Thursday, January 24, 2013

The "Self"?

I've been thinking a lot about the "self" lately. Not myself in particular, but about what the concept means.

At Christmas, the lovely Carol gave me a copy of Hood's The Self Illusion, which doesn't quite prove what the blurb says it does.

But what I want to write about today is something I heard on NPR, maybe on Talk of the Nation: it was an interview with Daniel Levitin, who wrote this fascinating article about what remains when memories of the past are gone.

In response to something I've already forgotten, Levitin said that what we call the "self" has four, um, aspects. Or something (I don't think he said "components"). Parts, maybe? Anyway, here they are, to the extent that I remembered them:

  1. Self-awareness.
    For example, you can recognize yourself in the mirror
  2. Agency
    You recognize that you're mostly in control of your body and can decide to do things with it.
  3. Tastes, preferences
  4. Our stories.
    Our history, the struggles we endured, the obstacles overcome, this sort of thing. This is what's lost when long-term memory is lost.
If we lose our stories, Levitin said, we lose a big part of ourselves. Indeed we do! But that's not the whole story. Levitin concludes his article with this observation about "Tom" and his brain tumor:
When I saw Tom, something fundamentally Tom was still there. Some of us call it personality, or essence.
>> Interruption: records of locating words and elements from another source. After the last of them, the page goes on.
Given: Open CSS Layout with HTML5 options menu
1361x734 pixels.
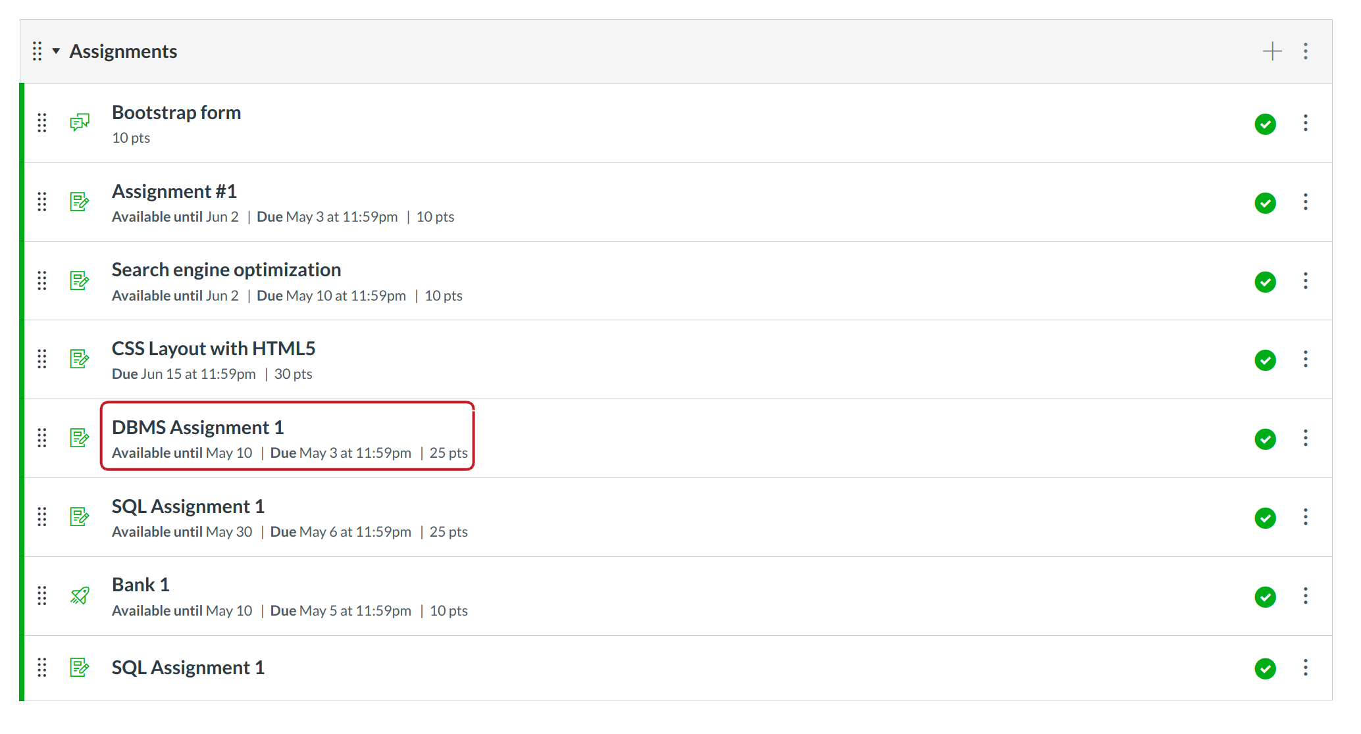Looking at the screenshot, I should tap(1306, 359).

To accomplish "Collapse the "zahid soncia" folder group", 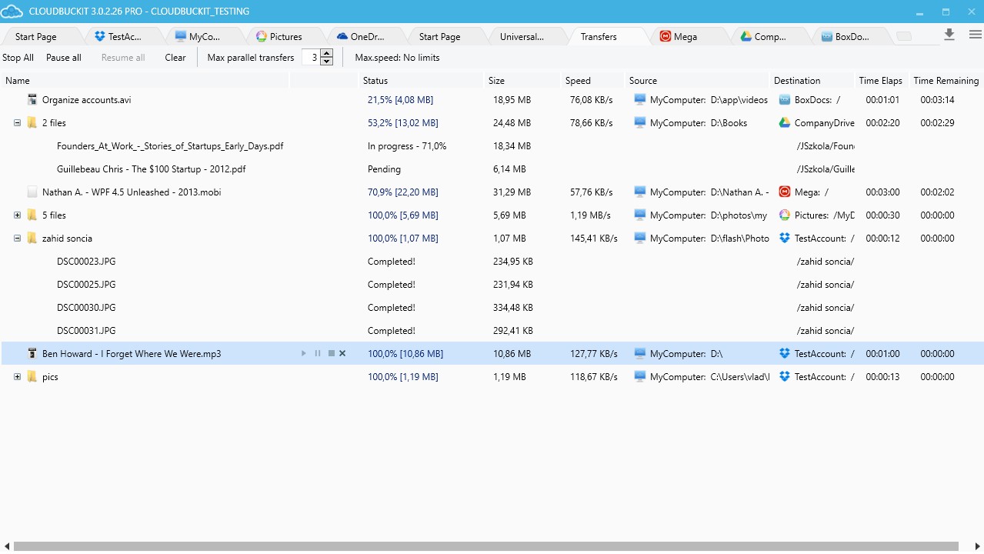I will [17, 239].
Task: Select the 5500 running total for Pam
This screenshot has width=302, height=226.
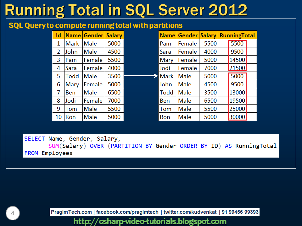Action: coord(237,43)
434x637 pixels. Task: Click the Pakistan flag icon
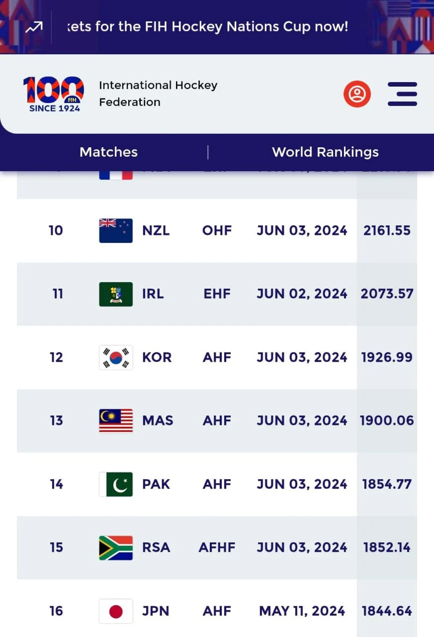[116, 484]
Some call it the "soul." Whatever it is, the tumor that took Tom's memory had not touched it.
Amnesia and the Self That Remains When Memory Is Lost
from theatlantic.com, December 2012
Isn't it interesting that Levitin, a neuroscientist, talks about personality or essence or soul (as does Thompson in Anatomy of the Soul)—whereas people like Hood and Pinker say the self or the soul (what Pinker disparagingly calls the ghost in the machine) is an illusion?

Though some people say there's no such thing as a "self," nobody can actually live as though they're just an illusion.

I'm not sure where I was going with all that, but I wanted to share Levitin's list of four aspects of the "self" with you. And I also wanted to note that God tells his people over and over to remember—something important in many relationships. More on that in a future post.